Tuesday, March 18, 2008

What reforms are required?

I agree with the points in this article, especially in regards to the feeling of this being a historical moment. In the position I'm currently in—forced by circumstances to sell my house at this time (it's nothing tragic, my wife got a job in St. Louis and we're moving there from southern California) and working for a public company neck deep in the subprime mortgage crisis—I'm feeling pretty exposed to the financial and economic winds blowing around.

I remember a few times like this before. The dot-com crash, which I was also exposed to in the software industry, although my dot-com era start-up had been bought out by a more established company prior to the crash. I did end up getting laid off, though. The various crises of the '90s like the peso crash and Asian currency crisis were also historical, although these didn't really stir the relatively provincial consciousness of the American public to a great extent. I think that the Clinton administration and international institutions managed the '90s crises pretty well and, all things considered, the recovery from the dot-com crash was well managed (although there's a convincing case that the crisis was merely pushed off through making money easily available and leading directly to today's credit crunch).

All of that said...

When I try to think about what sorts of reforms are required to prevent this sort of problem in the first place, I keep coming back to the most perplexing issue of this whole time. Why are those who have been the primary authors of this current disaster—the CEOs and chairmen, the high-flying executives with salaries and benefits that would make Midas blush, the "smartest guys in the room" who are concocting and institutionalizing these exotic financial instruments that would considered immoral and unethical if concocted in a virus laboratory—why do they seem to be the only ones who are assured of coming out unscathed in the end? Why are they the ones who must be rescued from the perdition of moral accountability, primarily because we need their superhuman analytical and leadership abilities to get us out of the mess that they made in the first place??

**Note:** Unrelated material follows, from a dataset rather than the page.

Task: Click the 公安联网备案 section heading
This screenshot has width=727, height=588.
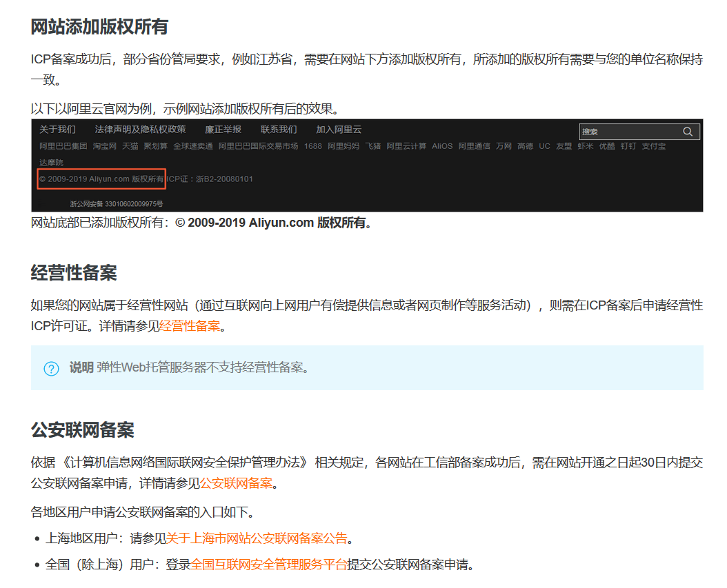Action: coord(82,430)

So my next obvious complaint is to blame those people, right? Well, to some extent, yes, they're morally and ethically culpable for their failures. Japanese feudal culture may have been messed up in a lot of ways, but a person took responsibility for his or her fuck-ups, you have to give them that. At the same time, it's simply human nature: get what you can and cover your ass along the way. Yeah, there's art and why are people altruistic and all of these questions, and I have a generally sunny assessment of most people's intentions. But I think that people try to work towards what motivates and inspires them. So it shouldn't be surprising that business people are willing to do whatever it takes to succeed at business and business is all about getting paid. And you can't deny that these people are gettin' paid.

That irritating parable about the frog and scorpion is now invoked.

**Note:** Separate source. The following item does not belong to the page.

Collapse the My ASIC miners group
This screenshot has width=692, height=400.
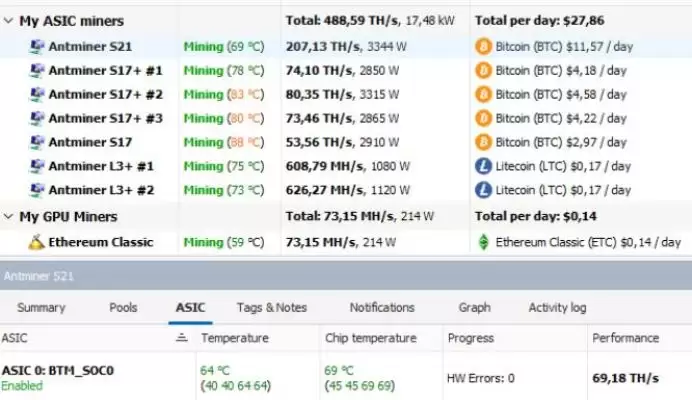click(9, 21)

But CEOs and chairmen of the board don't have the capacity to hire and fire themselves, nor do they have the capacity to negotiate their own contracts? So why do all of the contracts seem to read like that?

The composition of the boards of directors of publicly traded companies must be forced to be more open. I don't really know what this means. I know at the very least that shareholders must receive a lot more control over the composition of the board. There are huge questions today about the propriety of the deal selling Bear Stearns to JP Morgan, including the possibility that the executive staff at Bear Stearns were covering themselves from criminal or civil liability or trying to procure greater financial benefits for themselves at the expense of the shareholders. If the executive staff felt more at risk if the company failed, they would then be more likely to protect the interests of the shareholders precisely because those interests would parallel each other.

Anyways, I'm going to research this topic over the next few days. From what I know of the current structure, it incentivizes risks and completely defangs failure as an offsetting punishment. If there's only upside and no downside for the people running financial institutions, we're going to see more Bears Stearns, more S&L crises, more dot-com crashes, and so on. It's no way to run a railroad.